Garcia's wife later described those moments in an online fundraiser with a clarity that cuts through the clinical facts of the case. "In the middle of chaos and fear, while he was injured and in pain, he somehow found the strength to drive us out of the scene to safety," she wrote. "He protected our family before thinking of himself." She wanted people to understand who her husband was—not just a victim of random violence, but a man whose instinct, even in extremity, was to shield those he loved.

The bullet lodged in Garcia's skull. Surgeons removed it in February. His wife later shared images of the projectile online, a small metal object that had traveled through bone and tissue and somehow, against the odds, left no major brain damage in its wake. The doctors called it a miracle. His wife agreed. But miracles come with a cost. Garcia is home now, recovering, but the road ahead is long. Rest, healing, rehabilitation—these are the measured terms his wife used to describe what comes next, the slow work of putting a life back together after violence has torn through it.

The case remains active. One suspect is still being sought. A family that went out for fast food on an ordinary day is now bound together by an extraordinary trauma, and by the split-second decision of a father who, even as his own body was failing him, chose to move toward safety rather than toward help.

In the middle of chaos and fear, while he was injured and in pain, he somehow found the strength to drive us out of the scene to safety. He protected our family before thinking of himself.
— Garcia's wife, in an online fundraiser
The doctors told us what we already believe—this is nothing short of a miracle.
— Garcia's wife
The Hearth Conversation Another angle on the story
Inventor

What made him drive instead of calling for an ambulance right there?

Model

Adrenaline, maybe. Fear. The animal instinct to get away from danger. He had his wife and two small children in the car. That changes everything about how you think.

Inventor

Did the police say whether he knew his attackers?

Model

The reports don't indicate that. It sounds like it may have been random—gunfire that erupted as he was leaving. That's almost worse in a way. No warning, no reason he could point to.

Inventor

The wife's statement about him protecting the family first—do you think she was trying to reframe the story?

Model

Maybe. But I think she was also telling the truth as she experienced it. In shock, bleeding from a head wound, he still made a choice about what mattered most. That's not nothing.

Inventor

A third suspect is still out there. Does that change how the family feels about this being resolved?

Model

It has to.

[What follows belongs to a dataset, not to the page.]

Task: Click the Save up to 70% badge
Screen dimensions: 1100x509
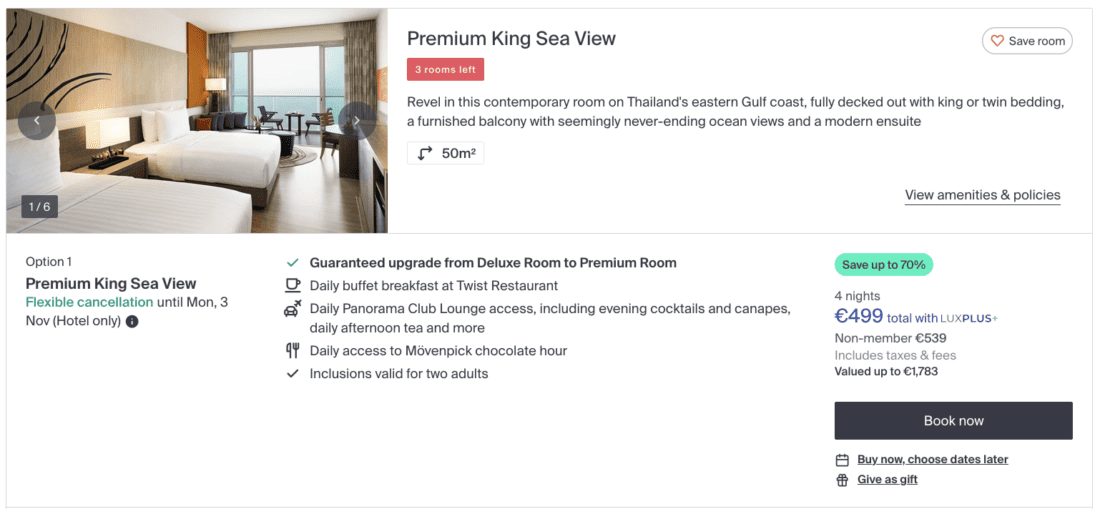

You can't really close the book on something like this when there's still someone armed and dangerous connected to it. The arrest of two suspects is progress, but it's not closure.

Inventor

The doctors said no major brain damage. What does "major" mean in that context?

Model

That's the question, isn't it. He survived. He's home. But a bullet through the skull leaves marks you can't always see. The long recovery his wife mentioned—that's the real story now.